The application be application No. is：201410568362.0 invention and created name is《A kind of asymmetric cylindrical straight gear wheel set Modeling method》, the applying date is：The divisional application of the application for a patent for invention on October 22nd, 2014.

Technical field

The present invention relates to a kind of gear finite element modeling method based on Explicit Dynamics analysis, especially a kind of double pressure The finite element modeling method of the asymmetric cylindrical straight gear wheel set in angle.

Background technology

In single-direction transmission, increase flank of tooth compression-side pressure angle, so that compression lateral tooth flank is formed with not subjected to pressure lateral tooth flank not right Claim distribution, gear-driven registration can be significantly improved, reduces Gear Contact stress, Dedenda's bending stress, gear shaft constraint Counter-force, to improve gear drive stability.Unsymmetric gear is a kind of effective to improve the new of gear teeth performance and bearing capacity Type gear.The dynamic value simulation analysis of unsymmetric gear transmission is one of the effective ways for studying its transmission performance and mechanism.

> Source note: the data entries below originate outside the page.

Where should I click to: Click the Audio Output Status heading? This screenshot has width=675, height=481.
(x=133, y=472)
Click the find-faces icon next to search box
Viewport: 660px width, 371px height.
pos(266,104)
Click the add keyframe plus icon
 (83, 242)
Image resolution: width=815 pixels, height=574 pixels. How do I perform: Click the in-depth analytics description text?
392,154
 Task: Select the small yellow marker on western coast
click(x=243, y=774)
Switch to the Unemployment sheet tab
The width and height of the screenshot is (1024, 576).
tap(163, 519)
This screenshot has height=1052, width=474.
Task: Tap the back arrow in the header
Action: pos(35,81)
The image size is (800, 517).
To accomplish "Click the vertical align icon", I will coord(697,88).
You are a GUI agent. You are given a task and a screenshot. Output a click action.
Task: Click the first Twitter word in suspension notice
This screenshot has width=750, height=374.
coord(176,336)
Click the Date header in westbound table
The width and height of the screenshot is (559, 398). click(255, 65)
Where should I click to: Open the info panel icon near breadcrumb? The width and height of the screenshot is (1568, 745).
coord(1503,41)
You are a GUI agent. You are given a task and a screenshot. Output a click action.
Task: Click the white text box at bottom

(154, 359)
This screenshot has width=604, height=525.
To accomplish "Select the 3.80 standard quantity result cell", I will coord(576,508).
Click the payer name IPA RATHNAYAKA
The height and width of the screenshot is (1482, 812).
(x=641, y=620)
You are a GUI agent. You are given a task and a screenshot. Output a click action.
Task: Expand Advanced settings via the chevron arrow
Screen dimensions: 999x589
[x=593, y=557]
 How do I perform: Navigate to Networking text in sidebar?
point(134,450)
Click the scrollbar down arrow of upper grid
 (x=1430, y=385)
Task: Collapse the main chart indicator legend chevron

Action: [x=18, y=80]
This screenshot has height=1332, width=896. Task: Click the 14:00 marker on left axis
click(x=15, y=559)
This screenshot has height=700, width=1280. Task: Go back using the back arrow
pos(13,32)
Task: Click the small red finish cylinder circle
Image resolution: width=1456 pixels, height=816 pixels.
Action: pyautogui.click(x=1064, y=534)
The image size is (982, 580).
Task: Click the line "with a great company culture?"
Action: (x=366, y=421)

Traditional gear modeling is to utilize 3D sculpting software (Pro/E, UG), by inputting the basic parameter of standard spur gear wheel, The monodentate geometrical model for establishing symmetrical gear, is then transferred in finite element analysis software and establishes its finite element model, into traveling one Step analysis.Traditional modeling method is difficult to realize the Geometric Modeling of unsymmetric gear, and geometrical model is transferred in finite element software very It is easily lost partial geometry information, and modeling is only the certain types of gear of some single and establishes model every time, increases The workload of analysis is studied gear and designed using finite element technique.Single gear tooth is realized in traditional finite element analysis mostly Between or monodentate and rack between engage, when analysis, is typically based on the static analysis of more meshing states, belongs to pseudo- dynamic analysis, Bu Nengshi Continuous dynamic simulation analysis in the complete swing circle of existing gear.

Invention content

The technical problem to be solved in the present invention is to provide a kind of asymmetric circles of Double pressure angles based on Explicit Dynamics analysis The finite element Direct Modeling of column spur gear pair, can improve the modeling efficiency of asymmetric Series Gear, realize asymmetric Gear dynamic mesh analysis parameterizes, is intelligent.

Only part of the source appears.